Issue debugging and monitoring guide

In order to debug issues happening in production, you need to get as much information as possible on the issue. It helps reproducing or directly fixing the issue. In addition, you want to monitor it to see how it evolves or if it is fixed for good.

The tools used at SWH to get insights on issue happening in production are Sentry and Kibana.

Sentry overview

SWH instance URL: https://sentry.softwareheritage.org/

The service requires a login password pair to access, but does not require the SWH VPN access. To sign up, click “Request to join” and provide your SWH developer email address for the admins to create the account.

Official documentation: https://docs.sentry.io/product/

Sentry is specifically geared towards debugging production issues. In the “Issues” pane, it presents issues grouped by similarity with statistics about their occurrence. Issues can be filtered by:

  • project (i.e. SWH service repository), e.g. “swh-loader-core” or “swh-vault”;

  • environment, e.g. “production” or “staging”;

  • time range.

Stored dataset items:
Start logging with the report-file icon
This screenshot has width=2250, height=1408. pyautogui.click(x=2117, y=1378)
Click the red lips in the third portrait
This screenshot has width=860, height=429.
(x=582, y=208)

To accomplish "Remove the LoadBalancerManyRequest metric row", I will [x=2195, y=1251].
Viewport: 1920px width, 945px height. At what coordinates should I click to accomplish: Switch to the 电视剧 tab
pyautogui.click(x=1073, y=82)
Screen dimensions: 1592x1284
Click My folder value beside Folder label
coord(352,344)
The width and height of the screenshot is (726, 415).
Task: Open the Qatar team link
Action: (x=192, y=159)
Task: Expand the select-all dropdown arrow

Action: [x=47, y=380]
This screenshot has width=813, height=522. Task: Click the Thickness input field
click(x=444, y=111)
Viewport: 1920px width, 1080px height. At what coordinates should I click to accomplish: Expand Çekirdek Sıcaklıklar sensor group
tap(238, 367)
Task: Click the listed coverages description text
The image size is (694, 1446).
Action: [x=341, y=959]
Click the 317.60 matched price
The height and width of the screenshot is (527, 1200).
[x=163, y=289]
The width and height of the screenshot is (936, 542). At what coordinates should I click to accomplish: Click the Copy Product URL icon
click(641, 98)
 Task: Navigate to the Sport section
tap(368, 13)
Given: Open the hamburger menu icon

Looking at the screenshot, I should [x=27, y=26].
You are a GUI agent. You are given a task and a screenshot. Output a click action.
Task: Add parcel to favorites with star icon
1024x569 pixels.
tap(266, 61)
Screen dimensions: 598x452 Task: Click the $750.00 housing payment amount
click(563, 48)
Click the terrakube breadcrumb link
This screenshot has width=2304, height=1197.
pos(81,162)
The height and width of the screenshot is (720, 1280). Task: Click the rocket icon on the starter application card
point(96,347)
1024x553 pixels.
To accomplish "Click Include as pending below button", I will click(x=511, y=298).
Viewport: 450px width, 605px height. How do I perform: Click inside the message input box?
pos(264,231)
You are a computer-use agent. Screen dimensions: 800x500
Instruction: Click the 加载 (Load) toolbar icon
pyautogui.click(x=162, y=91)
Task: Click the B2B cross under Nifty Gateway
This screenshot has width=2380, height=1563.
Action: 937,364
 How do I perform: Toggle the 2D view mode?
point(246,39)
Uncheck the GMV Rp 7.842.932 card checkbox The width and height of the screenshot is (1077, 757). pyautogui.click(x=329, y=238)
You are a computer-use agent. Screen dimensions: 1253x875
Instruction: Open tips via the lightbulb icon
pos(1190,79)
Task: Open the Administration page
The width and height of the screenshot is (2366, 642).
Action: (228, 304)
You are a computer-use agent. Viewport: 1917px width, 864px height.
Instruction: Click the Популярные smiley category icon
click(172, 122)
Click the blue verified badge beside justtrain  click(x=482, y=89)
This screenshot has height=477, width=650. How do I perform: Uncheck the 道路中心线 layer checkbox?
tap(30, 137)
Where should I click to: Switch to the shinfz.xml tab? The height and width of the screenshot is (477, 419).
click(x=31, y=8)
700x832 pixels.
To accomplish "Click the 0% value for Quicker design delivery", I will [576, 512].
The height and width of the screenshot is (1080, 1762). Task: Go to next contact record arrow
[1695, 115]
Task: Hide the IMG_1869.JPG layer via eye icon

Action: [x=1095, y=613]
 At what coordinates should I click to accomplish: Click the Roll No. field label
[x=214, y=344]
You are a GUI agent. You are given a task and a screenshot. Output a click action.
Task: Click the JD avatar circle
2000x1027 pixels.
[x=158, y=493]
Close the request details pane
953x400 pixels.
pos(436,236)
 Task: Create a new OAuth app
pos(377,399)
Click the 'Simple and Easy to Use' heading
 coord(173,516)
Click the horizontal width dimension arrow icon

• **What to do**
• a. Using the debugging and monitoring guide, answer each question on its own line, marked (i), (ii), (iii):
(i) Which two tools are used at SWH to get insights on issues happening in production?
(ii) Does the Sentry service require SWH VPN access?
(iii) Which two example values are given for filtering issues by environment?
• b. Convert the part of the listing that runs from the line containing "The height and width of the screenshot is (1080, 1762)." through the end of the listing into a Markdown table with the columns Nr and Line, leaving out blank lines.

• **Solutions below**
• a.
(i) Sentry and Kibana
(ii) No
(iii) "production" and "staging"

• b.
| Nr | Line |
|---|---|
| 1 | The height and width of the screenshot is (1080, 1762). Task: Go to next contact record arrow |
| 2 | [1695, 115] |
| 3 | Task: Hide the IMG_1869.JPG layer via eye icon |
| 4 | Action: [x=1095, y=613] |
| 5 |  At what coordinates should I click to accomplish: Click the Roll No. field label |
| 6 | [x=214, y=344] |
| 7 | You are a GUI agent. You are given a task and a screenshot. Output a click action. |
| 8 | Task: Click the JD avatar circle |
| 9 | 2000x1027 pixels. |
| 10 | [x=158, y=493] |
| 11 | Close the request details pane |
| 12 | 953x400 pixels. |
| 13 | pos(436,236) |
| 14 |  Task: Create a new OAuth app |
| 15 | pos(377,399) |
| 16 | Click the 'Simple and Easy to Use' heading |
| 17 |  coord(173,516) |
| 18 | Click the horizontal width dimension arrow icon |